Vues du délire anti-terroriste

Publié le par la Rédaction


Farid, mis en examen de la fantasmée «mouvance anarcho-autonome francilienne» raconte…

[Ce texte a été écrit a la maison d’arrêt de Meaux-Chauconin où j’étais incarcéré jusqu’au 26 mai 2008, date à laquelle j’ai été libéré sous contrôle judiciaire après une décision de la chambre de l’instruction, contre l’avis du parquet anti-terroriste et de la juge d’instruction, ce qui montre bien que, même à l’intérieur de l’appareil judiciaire, leur délire a des limites. Isa, avec qui j’ai été arrêté est elle toujours emprisonnée et il faut maintenant faire tout notre possible pour obtenir sa libération à elle aussi.]

Je me suis fait arrêter avec Isa le mercredi 23 janvier 2008 lors d’un banal contrôle douanier à la hauteur du péage de Vierzon, comme il y en a tant sur les routes de ce pays. Enfin, dès que les douaniers ont vu que j’étais fiché par les RG, le contrôle est tout de suite devenu moins «banal». Et n’en parlons pas quand ils ont découvert le contenu du sac (du chlorate de soude acheté en quincaillerie, des plans de prison pour mineurs en construction qu’on peut trouver sur internet et des ouvrages sur des techniques de sabotage : pas de quoi fouetter un chat pourtant… mais un anarcho-autonome présumé si !). Ensuite, direction la gendarmerie à côté, placement en garde à vue mais rien de spécial c’est-à-dire droit à prévenir un proche et un avocat.

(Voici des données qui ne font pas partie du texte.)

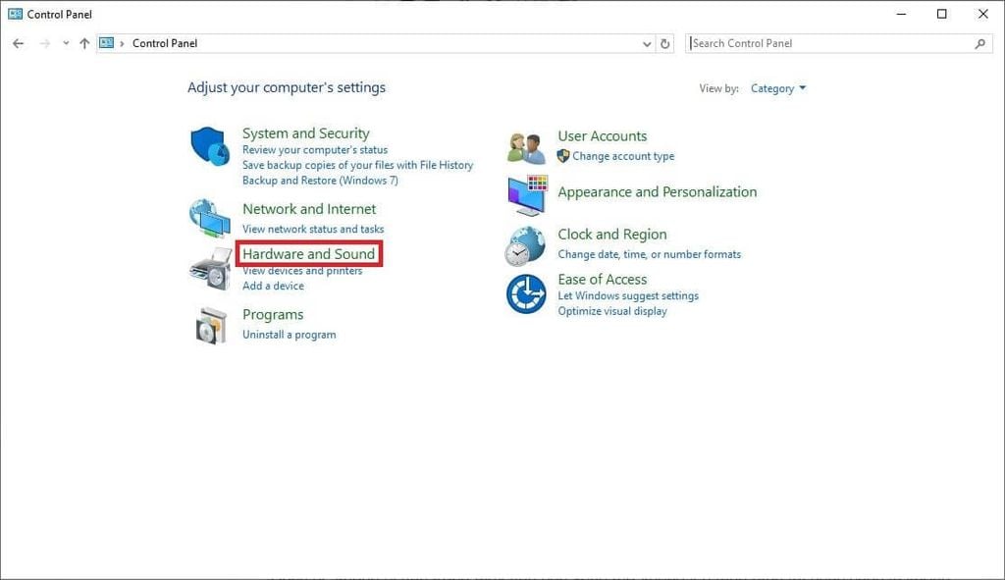Click Backup and Restore (Windows 7)
This screenshot has height=580, width=1005.
(x=320, y=181)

Les choses ont changé radicalement quand la brigade anti-terroriste est arrivée, décision expresse du parquet anti-terroriste de Paris, comme si ils attendaient que l’occasion se présente… Avec eux, ça devenait plus grave tout d’un coup, le seul fait de cette «prise en charge» comme ils disent, nous transformait en «terroriste». Dès le trajet à 200 à l’heure vers Paris, la pression commence : «T’as pas l’air de te rendre compte ce qu’il t’arrive !», le jeu sur le caractère exceptionnel de la procédure sera permanent. Et direct en arrivant à Paris vers 22 heures, perquisition chez moi, apparemment ils s’attendent à trouver un arsenal alors faut foncer armes au poing ! Des mecs des RG arrivent et c’est parti. Du coup sept à retourner 25 mètres carrés ça bosse dur et ils mettent la main sur … des tracts et des pétards. Je les sens un peu déçu. On fait même demi-tour à toute blinde parce qu’un peu fébriles, ils ont oublié… des affiches !

Mais comme on aura l’occasion de le voir à de nombreuses reprises par la suite [
J’ai été transféré à Meaux-Chauconin pour «proximité avec les prisonniers basques» parce que… nos cellules étaient côte à côte au D5 à Fleury. Isa a été éloignée à la prison de Lille-Séquedin pour «suspicion de tentative d’évasion» à cause… d’un dessin de la cour de promenade de la MAF de Fleury qu’elle m’avait envoyé. Maintenant, on apprend que son éloignement va se poursuivre à la prison de Rouen, il est donc grand temps d’agir pour que cesse ces mesures disciplinaires arbitraires et pour le rapprochement d’Isa dans la région parisienne.], il leur suffit de pas grand-chose voire rien pour charger le dossier… Si c’était une pathologie, ça serait entre la mégalomanie et la mythomanie mais là, non, c’est de la «lutte contre le terrorisme d’extrême-gauche». C’est comme ça que je lirai après incrédule dans leurs papiers qu’ils appellent les pétards des «mélanges oxydants réducteurs pouvant être utilisés comme chargement d’engins explosifs improvisés»…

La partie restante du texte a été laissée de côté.